On Thu, Apr 23, 2015 at 08:21:50AM -0400, Brian Foster wrote:
> On Thu, Apr 23, 2015 at 09:17:58AM +1000, Dave Chinner wrote:
> > @@ -410,11 +418,12 @@ xfs_attr_inactive(xfs_inode_t *dp)
> >  	 */
> >  	trans = xfs_trans_alloc(mp, XFS_TRANS_ATTRINVAL);
> >  	error = xfs_trans_reserve(trans, &M_RES(mp)->tr_attrinval, 0, 0);
> > -	if (error) {
> > -		xfs_trans_cancel(trans, 0);
> > -		return error;
> > -	}
> > -	xfs_ilock(dp, XFS_ILOCK_EXCL);
> > +	if (error)
> > +		goto out_cancel;
> > +
> 
> The error path expects a locked inode, but it isn't here.
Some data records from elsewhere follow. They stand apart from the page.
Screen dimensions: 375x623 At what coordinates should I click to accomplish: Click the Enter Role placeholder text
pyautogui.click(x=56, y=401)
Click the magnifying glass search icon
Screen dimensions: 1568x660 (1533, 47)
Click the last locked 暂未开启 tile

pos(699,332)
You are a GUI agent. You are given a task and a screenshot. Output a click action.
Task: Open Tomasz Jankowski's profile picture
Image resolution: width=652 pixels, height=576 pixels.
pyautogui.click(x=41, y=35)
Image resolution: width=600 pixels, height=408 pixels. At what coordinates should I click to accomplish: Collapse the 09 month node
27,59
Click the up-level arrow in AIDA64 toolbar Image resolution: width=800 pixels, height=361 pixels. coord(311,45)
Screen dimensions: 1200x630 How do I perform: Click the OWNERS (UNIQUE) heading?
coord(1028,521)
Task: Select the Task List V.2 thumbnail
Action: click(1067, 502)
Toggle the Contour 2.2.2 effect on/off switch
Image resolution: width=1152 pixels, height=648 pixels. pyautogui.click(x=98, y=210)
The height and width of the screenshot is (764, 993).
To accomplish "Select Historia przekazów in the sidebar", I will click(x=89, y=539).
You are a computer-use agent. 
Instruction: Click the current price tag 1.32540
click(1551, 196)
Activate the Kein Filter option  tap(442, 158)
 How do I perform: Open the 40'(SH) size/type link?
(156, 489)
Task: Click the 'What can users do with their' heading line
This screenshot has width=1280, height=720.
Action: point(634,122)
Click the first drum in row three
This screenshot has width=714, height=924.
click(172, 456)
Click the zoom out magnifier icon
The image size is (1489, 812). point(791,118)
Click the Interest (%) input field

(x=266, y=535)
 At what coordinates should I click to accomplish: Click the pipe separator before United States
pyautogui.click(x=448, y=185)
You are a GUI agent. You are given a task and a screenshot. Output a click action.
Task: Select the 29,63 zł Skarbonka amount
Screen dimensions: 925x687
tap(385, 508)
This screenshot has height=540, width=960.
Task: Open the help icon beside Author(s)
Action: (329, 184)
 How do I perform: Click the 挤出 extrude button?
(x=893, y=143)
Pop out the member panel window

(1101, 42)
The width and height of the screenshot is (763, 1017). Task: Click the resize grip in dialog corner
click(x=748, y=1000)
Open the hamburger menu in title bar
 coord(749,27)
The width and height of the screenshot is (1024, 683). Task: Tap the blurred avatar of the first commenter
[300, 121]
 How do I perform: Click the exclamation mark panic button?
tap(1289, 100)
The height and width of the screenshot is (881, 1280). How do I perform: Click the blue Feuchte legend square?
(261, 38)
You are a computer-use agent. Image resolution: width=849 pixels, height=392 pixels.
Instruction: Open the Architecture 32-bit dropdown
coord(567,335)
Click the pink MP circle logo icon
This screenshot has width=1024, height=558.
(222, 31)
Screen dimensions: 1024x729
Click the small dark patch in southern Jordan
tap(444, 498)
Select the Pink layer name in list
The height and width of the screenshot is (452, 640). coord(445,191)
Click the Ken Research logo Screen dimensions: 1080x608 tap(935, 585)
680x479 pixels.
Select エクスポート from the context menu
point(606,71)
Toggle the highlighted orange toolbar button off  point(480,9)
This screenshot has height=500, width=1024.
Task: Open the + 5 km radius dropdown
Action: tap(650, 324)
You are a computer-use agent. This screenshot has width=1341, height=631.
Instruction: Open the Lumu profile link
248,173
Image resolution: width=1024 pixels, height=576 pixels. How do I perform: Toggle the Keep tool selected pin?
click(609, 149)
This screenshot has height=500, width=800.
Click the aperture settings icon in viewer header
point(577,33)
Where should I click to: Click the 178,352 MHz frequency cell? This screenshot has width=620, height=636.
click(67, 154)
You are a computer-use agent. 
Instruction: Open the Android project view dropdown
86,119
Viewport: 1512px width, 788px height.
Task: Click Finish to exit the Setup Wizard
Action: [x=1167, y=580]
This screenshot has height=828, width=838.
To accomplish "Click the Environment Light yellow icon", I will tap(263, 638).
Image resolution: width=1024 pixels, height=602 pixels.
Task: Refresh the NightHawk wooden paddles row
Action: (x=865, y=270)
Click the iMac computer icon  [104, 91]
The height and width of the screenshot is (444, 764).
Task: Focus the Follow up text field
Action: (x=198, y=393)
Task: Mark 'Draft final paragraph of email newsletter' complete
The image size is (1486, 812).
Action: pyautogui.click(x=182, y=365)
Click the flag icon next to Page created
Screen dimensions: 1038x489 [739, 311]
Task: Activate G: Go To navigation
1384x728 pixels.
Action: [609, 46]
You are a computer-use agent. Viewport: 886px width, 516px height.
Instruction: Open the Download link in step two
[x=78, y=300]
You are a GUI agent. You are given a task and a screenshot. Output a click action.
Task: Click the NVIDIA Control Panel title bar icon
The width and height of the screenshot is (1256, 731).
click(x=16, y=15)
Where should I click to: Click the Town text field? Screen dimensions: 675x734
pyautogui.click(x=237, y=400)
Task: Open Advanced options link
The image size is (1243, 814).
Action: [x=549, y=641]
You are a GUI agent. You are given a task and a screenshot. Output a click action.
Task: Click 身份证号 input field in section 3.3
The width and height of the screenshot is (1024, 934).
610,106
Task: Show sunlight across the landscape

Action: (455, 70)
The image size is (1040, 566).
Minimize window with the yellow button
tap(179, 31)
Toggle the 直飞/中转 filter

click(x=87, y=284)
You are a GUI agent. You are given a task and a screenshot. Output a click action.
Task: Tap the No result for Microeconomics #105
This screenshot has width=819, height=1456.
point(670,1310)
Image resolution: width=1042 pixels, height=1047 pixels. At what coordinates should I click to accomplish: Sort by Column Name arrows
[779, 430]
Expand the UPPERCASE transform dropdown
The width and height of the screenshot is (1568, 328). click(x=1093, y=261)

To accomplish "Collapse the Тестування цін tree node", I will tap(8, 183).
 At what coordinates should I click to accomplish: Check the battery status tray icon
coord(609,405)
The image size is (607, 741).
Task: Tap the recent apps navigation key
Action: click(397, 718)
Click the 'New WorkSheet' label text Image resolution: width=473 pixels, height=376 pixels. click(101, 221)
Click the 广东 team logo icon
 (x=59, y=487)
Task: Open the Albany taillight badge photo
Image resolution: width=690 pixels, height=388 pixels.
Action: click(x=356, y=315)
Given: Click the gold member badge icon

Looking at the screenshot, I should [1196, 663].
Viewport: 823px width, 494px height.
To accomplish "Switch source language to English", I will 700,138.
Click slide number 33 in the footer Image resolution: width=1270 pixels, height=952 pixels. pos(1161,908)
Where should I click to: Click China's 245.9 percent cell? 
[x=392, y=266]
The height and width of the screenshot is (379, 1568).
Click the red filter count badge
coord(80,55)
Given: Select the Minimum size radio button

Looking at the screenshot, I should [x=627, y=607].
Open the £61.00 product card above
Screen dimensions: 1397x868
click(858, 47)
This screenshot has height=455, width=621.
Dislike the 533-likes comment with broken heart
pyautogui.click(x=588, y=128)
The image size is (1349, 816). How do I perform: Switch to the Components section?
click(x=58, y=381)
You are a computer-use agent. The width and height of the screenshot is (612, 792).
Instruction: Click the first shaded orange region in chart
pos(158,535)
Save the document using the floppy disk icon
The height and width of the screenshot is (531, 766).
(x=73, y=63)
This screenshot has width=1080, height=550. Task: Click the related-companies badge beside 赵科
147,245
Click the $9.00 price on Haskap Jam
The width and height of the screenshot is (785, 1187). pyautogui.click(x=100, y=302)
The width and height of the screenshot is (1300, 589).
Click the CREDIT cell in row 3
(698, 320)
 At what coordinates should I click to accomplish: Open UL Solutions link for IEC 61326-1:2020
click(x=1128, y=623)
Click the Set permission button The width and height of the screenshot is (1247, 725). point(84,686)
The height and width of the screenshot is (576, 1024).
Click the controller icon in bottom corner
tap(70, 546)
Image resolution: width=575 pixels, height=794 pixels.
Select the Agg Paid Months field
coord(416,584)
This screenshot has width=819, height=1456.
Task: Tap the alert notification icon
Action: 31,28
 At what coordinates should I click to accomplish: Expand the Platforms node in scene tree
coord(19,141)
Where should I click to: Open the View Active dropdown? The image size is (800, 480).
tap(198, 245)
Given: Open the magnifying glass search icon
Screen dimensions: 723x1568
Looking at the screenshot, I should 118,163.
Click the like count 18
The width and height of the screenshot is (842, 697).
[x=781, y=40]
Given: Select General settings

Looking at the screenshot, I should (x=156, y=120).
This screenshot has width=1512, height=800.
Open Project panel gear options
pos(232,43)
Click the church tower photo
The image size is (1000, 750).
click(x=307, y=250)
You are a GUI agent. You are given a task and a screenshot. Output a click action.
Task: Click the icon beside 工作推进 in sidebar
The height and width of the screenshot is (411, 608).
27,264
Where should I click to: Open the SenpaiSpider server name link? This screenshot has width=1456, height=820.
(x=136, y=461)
Right, xfs/181 tripped that. I've fixed it in my current version ;)

> 
> > +	lock_mode = XFS_ILOCK_EXCL;
> > +	cancel_flags = XFS_TRANS_RELEASE_LOG_RES | XFS_TRANS_ABORT;
> > +	xfs_ilock(dp, lock_mode);
> >  
> >  	/*
> >  	 * No need to make quota reservations here. We expect to release some
> > @@ -423,28 +432,36 @@ xfs_attr_inactive(xfs_inode_t *dp)
> >  	xfs_trans_ijoin(trans, dp, 0);
> >  
> >  	/*
> > -	 * Decide on what work routines to call based on the inode size.
> > +	 * It's unlikely we've raced with an attribute fork creation, but check
> > +	 * anyway just in case.
> >  	 */
> > -	if (!xfs_inode_hasattr(dp) ||
> > -	    dp->i_d.di_aformat == XFS_DINODE_FMT_LOCAL) {
> > -		error = 0;
> > -		goto out;
> > +	if (!XFS_IFORK_Q(dp))
> > +		goto out_cancel;
> 
> What about attribute fork creation would cause di_forkoff == 0 if that
> wasn't the case above? Do you mean to say a potential race with
> attribute fork destruction?

atrtibute fork creation will never leave di_forkoff == 0. See
xfs_attr_shortform_bytesfit() as a guideline for the min/max fork
offset at attribute fork creation time.

The race I'm talking about is the fact we check for an attr fork,
then drop the lock, do the trans reserve and then grab the lock
again. The inode could have changed in that time, so we need to
check again. It's extremely unlikely that the inode has changed due
to the fact it is in the ->evict path and can't be referenced by the
VFS again until it's in a reclaimable state. Hence it is only
internal filesystem stuff that could modify it, which I don't think
can happen. So, leave the check, mark the race as unlikely to occur.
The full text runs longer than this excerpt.